If you have more them one ineligibility (using two forms: I-601 and form I-212) you will need to pay one fee for each form. The fees will not be reimbursable in case the waiver(s) is(are) refused. Fees must be paid directly to the USCIS.
Most foreign banks that have U.S. underwriters can provide international bank drafts in U.S. dollars.

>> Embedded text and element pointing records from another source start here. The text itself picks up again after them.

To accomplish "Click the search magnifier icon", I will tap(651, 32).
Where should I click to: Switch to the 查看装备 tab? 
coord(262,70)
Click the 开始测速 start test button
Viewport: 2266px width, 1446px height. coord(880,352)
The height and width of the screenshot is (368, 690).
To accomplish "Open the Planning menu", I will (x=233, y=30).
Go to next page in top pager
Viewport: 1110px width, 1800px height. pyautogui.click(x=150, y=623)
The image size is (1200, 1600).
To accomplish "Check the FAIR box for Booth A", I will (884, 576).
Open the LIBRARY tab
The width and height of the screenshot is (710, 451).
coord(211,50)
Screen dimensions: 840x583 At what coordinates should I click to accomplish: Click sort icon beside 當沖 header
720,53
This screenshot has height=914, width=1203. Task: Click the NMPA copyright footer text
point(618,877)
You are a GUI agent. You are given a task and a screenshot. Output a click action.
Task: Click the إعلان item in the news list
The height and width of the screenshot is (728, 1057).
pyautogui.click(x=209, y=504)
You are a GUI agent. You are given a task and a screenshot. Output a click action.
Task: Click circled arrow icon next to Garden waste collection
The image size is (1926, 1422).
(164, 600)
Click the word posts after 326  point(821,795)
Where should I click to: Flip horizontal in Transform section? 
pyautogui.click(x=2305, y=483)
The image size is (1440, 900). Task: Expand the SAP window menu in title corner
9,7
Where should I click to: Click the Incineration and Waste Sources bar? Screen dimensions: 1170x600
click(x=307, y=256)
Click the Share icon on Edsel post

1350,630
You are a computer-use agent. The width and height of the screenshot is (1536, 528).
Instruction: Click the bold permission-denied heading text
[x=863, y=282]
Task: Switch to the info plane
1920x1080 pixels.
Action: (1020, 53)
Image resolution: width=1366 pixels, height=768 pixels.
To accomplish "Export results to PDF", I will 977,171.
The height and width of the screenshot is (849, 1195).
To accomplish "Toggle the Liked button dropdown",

Alternatively, the petitioner can send the waiver to a relative in the U.S. who can write a personal check or purchase a postal or bank money order for them.
IV Most Common Ineligibilities
You can access the required list of documents by clicking on your specific ineligibility below:
- Section 212(a)(6)(C)(i) – Have committed misrepresentation in order to obtain a visa to enter the United States. (Considered inadmissible permanently)
- Section 212(a)(9)(B)(i)(I) – Were unlawfully present in the United States for over 181 days but less than one year, after April 1st, 1997. (Considered inadmissible for a period of three years after a voluntary departure from the United States).
- Section 212(a)(9)(B)(i)(II) – Were unlawfully present in the United States for 365 days or more, after April 1st, 1997. (Considered inadmissible for a period of ten years after subsequent departure from the United States).
- Section 212(a)(9)(A)(i) – Have previously been deported/ordered removed from the United States at the port of entry. (Considered inadmissible for a period of five years after the removal or deportation from the United States).
- Section 212(a)(9)(A)(ii) – Have been deported from the United States or departure the US during the deportation process. (Considered inadmissible for a period of ten years after the departure or deportation from the United States).
- Section 212(a)(2)(A)(i)(I) – Have committed a crime of moral turpitude. (Considered inadmissible permanently)
- Section 212(a)(1)(A)(ii) – Have failed to submit proof of vaccination. (Considered inadmissible according to statutory vaccination requirement).
- Section 212(e) – Have participated in an Exchange Visitor Program and your program falls under certain conditions, subject to the two-year home-country physical presence requirement before applying for an immigrant visa. (Considered inadmissible for a period of two years after the departure from the United States).
Any document that is in Portuguese or in any other language rather than English must be accompanied by an English translation. The translation must include a statement signed by the translator that states that the: translation is accurate, and the translator is competent to translate. If the documents do not comply with this translation’s requirement, the application for a waiver may be rejected, as documents in Portuguese or any other languages will not to be considered during the waiver review process.